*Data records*
══════════════════════════════
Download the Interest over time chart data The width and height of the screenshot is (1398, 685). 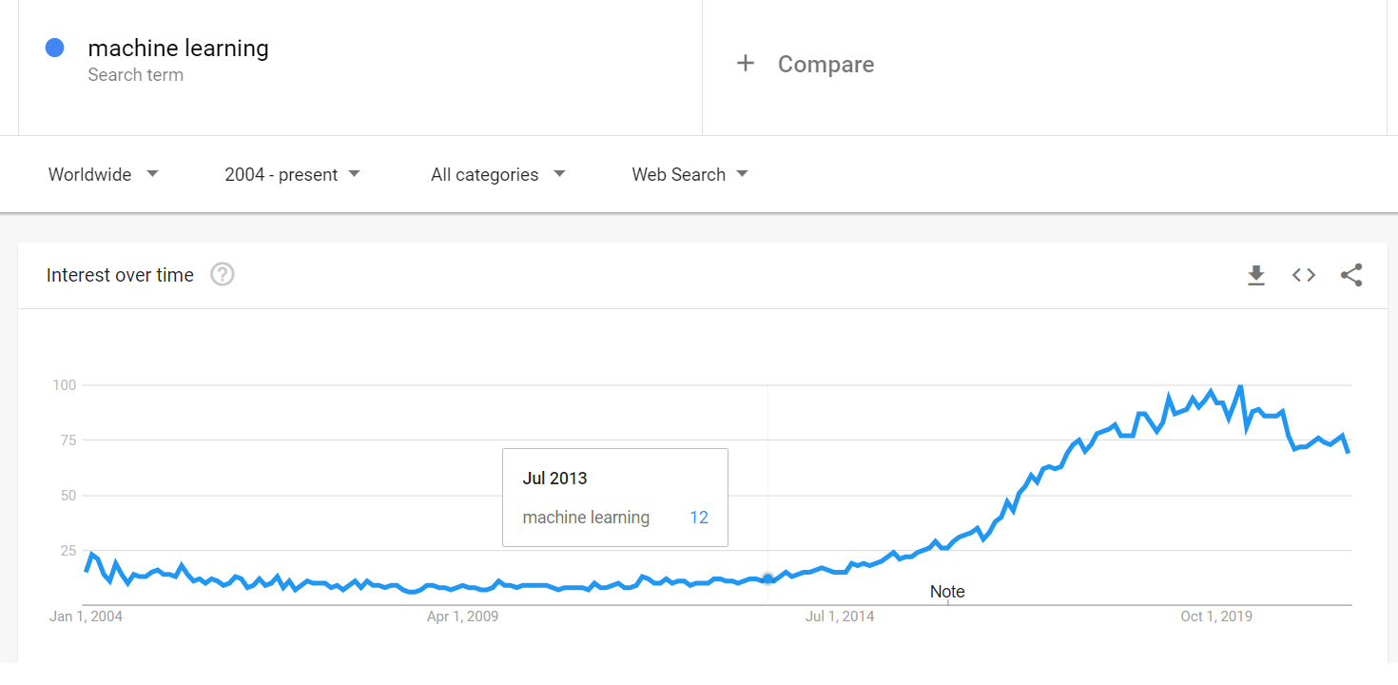(x=1256, y=276)
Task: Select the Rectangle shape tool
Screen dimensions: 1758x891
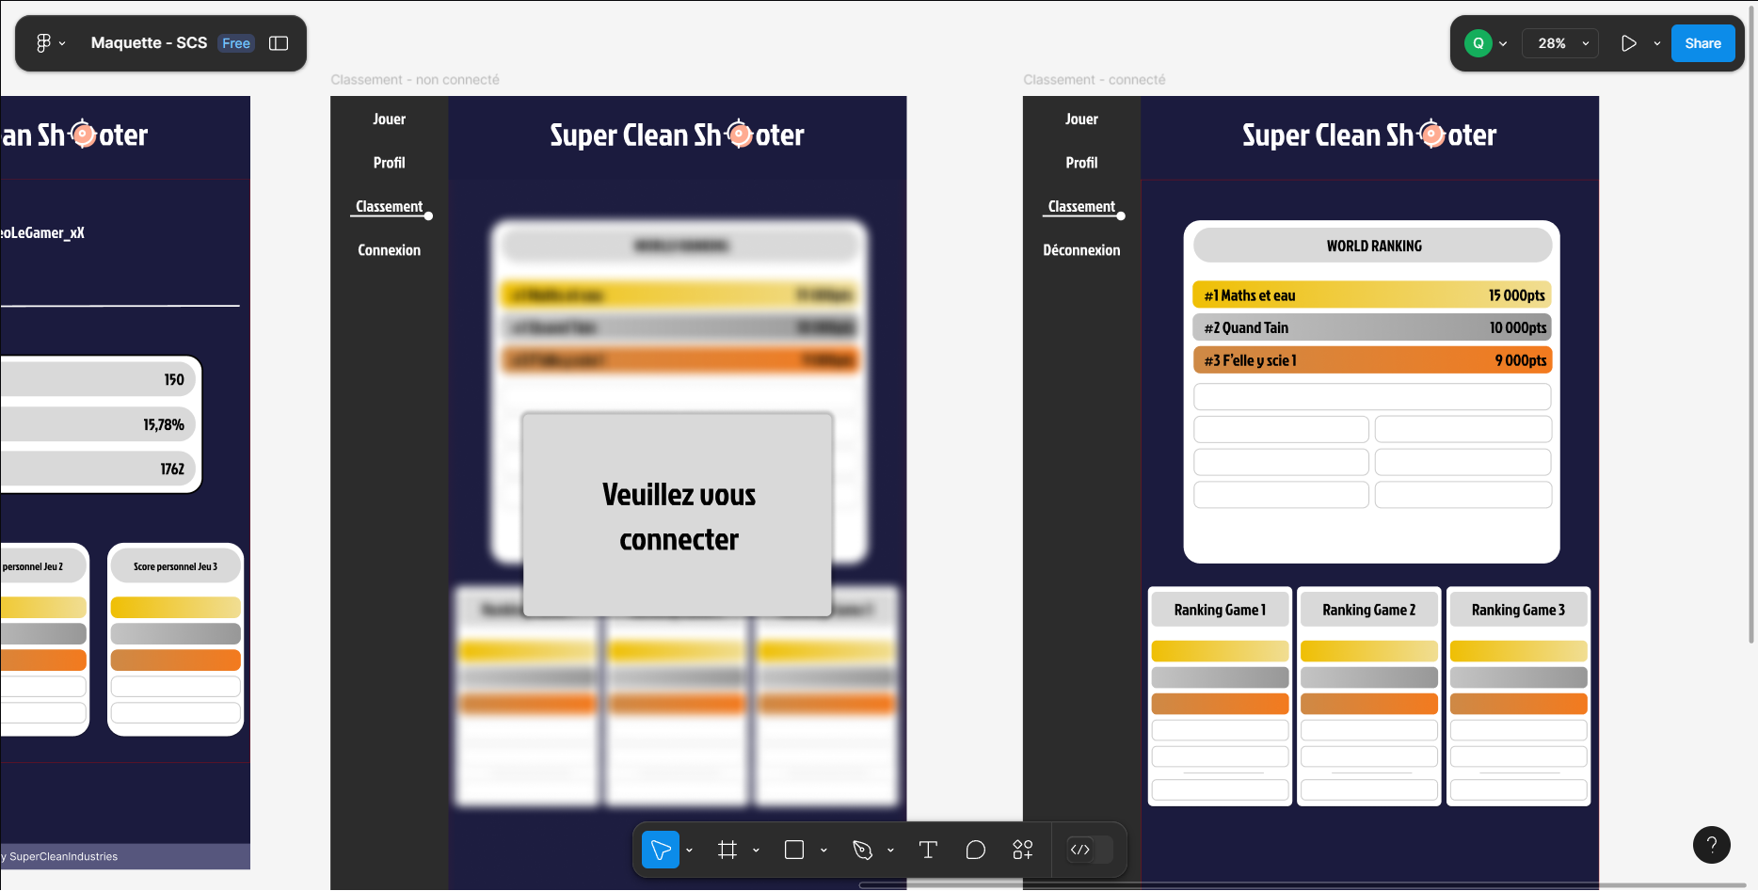Action: point(794,851)
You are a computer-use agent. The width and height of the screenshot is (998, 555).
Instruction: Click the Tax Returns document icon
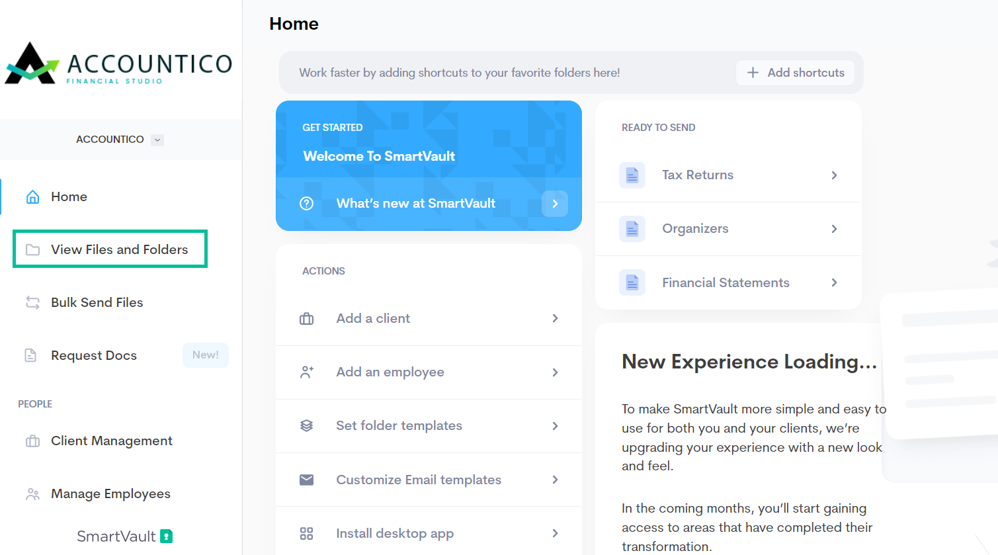coord(632,175)
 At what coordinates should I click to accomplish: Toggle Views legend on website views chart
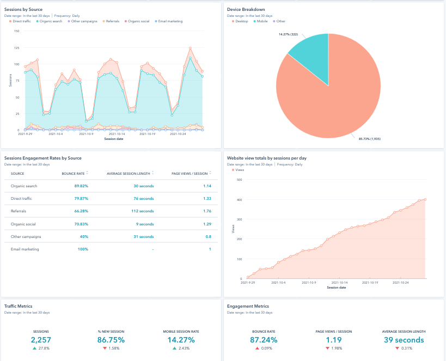click(x=239, y=169)
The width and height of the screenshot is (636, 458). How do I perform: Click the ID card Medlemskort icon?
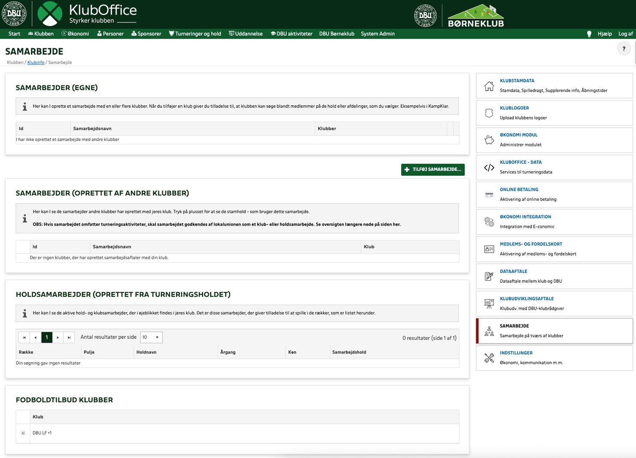point(489,249)
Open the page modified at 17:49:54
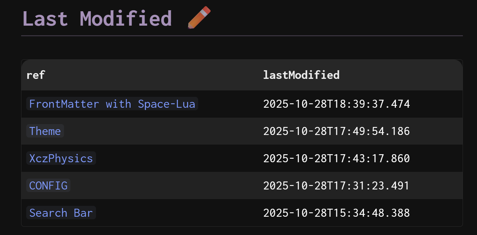477x235 pixels. [45, 131]
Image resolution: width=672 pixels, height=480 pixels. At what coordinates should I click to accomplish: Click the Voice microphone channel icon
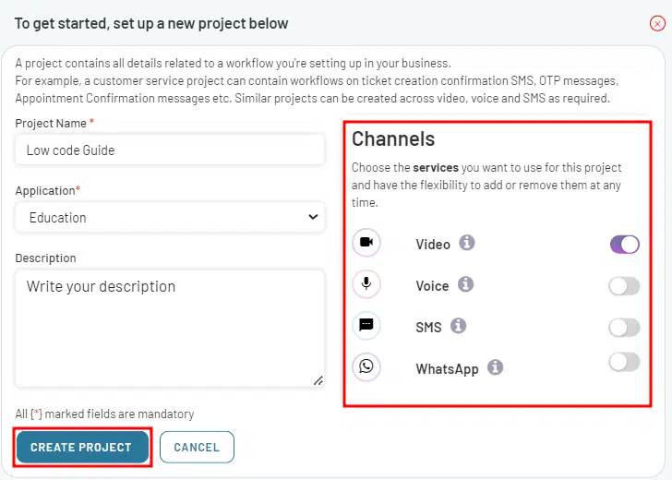coord(366,283)
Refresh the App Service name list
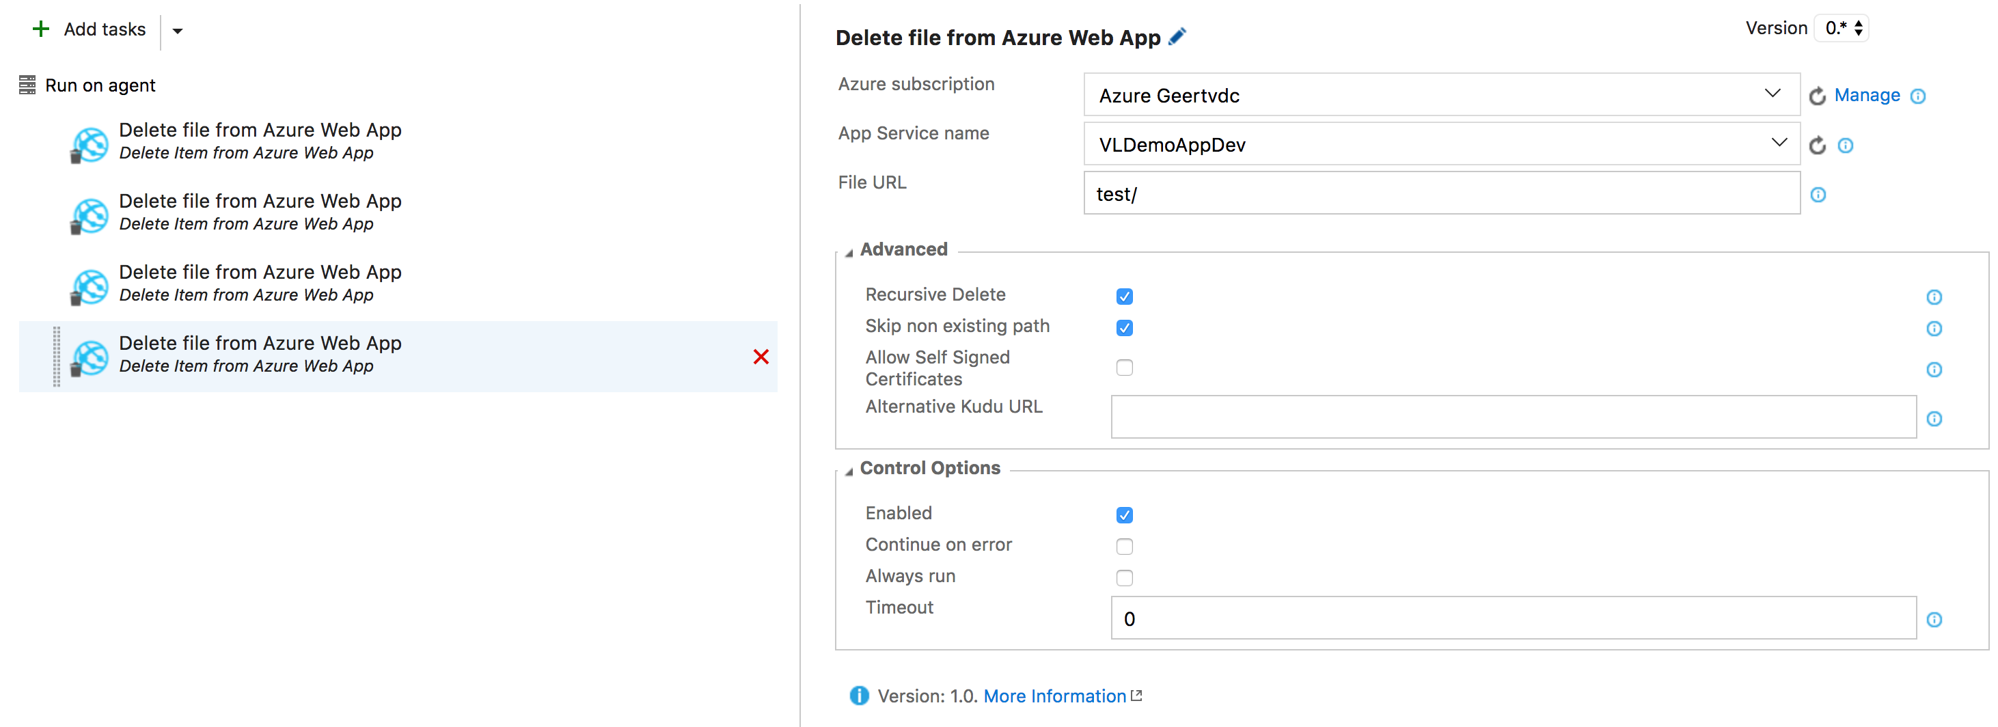This screenshot has width=1998, height=727. (1817, 145)
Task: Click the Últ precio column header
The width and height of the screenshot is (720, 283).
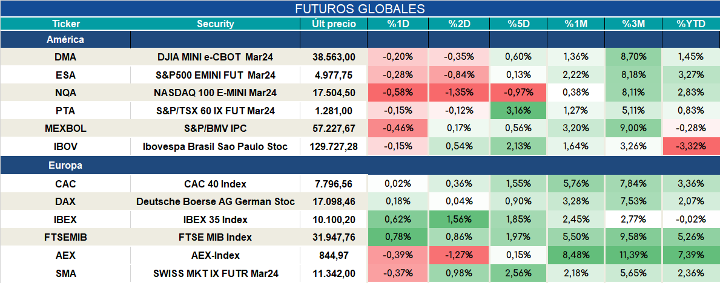Action: 334,24
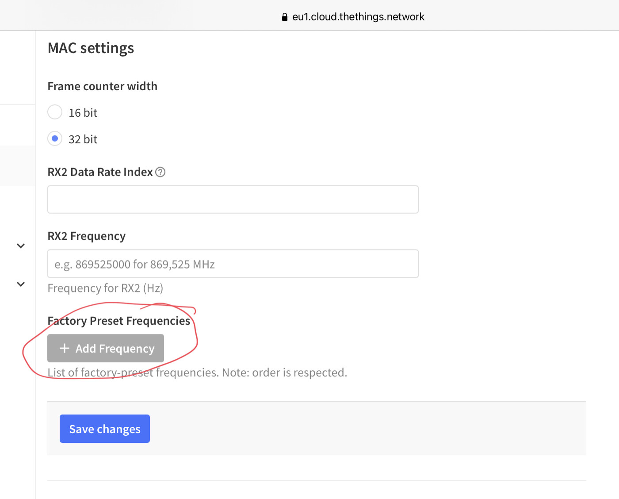Screen dimensions: 619x499
Task: Click the Factory Preset Frequencies label
Action: 119,321
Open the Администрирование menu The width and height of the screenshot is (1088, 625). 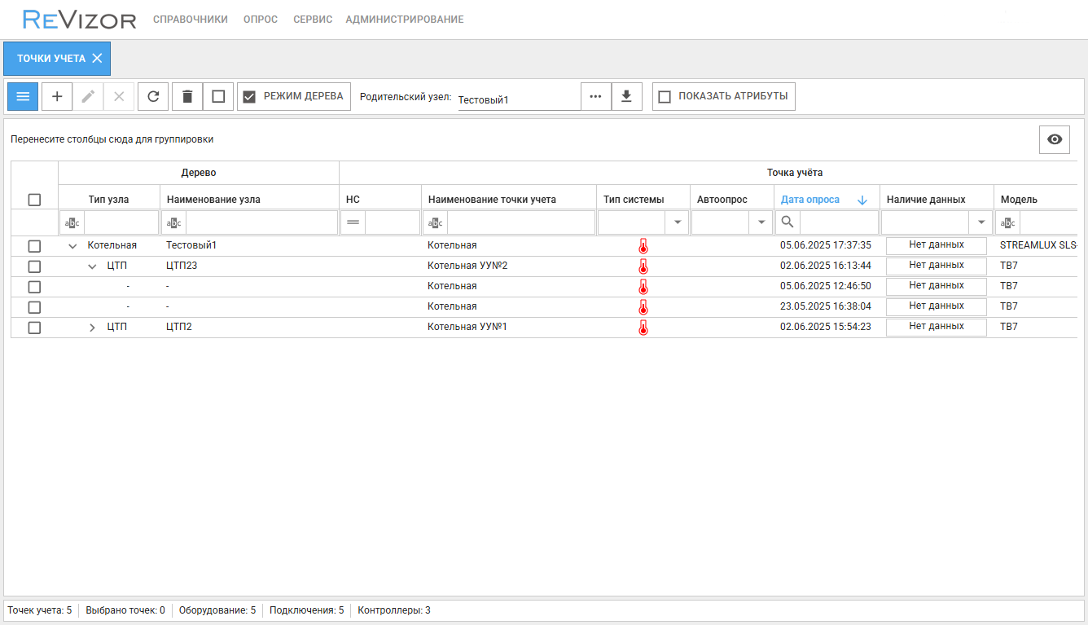pos(404,20)
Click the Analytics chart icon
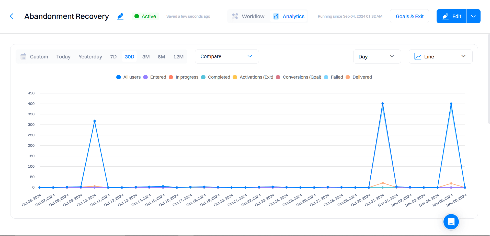 click(276, 16)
══════════════════════════════
*EXERCISE DIRECTIONS*
In the data above, find the line containing "Instruction: Click the" and the line containing "Task: Click the Últ precio column header". Copy exactly the stretch from the first through the second, both included, leaving out any picture.

*SOLVED PROBLEM*
Instruction: Click the Tax Returns document icon
coord(632,175)
 At what coordinates should I click to accomplish: Toggle Views legend on website views chart
click(x=239, y=169)
The width and height of the screenshot is (636, 458). How do I perform: Click the ID card Medlemskort icon?
point(489,249)
Open the page modified at 17:49:54
477x235 pixels. [45, 131]
Image resolution: width=672 pixels, height=480 pixels. At what coordinates should I click to accomplish: Click the Voice microphone channel icon
coord(366,283)
Refresh the App Service name list
This screenshot has width=1998, height=727. (1817, 145)
Task: Click the Últ precio column header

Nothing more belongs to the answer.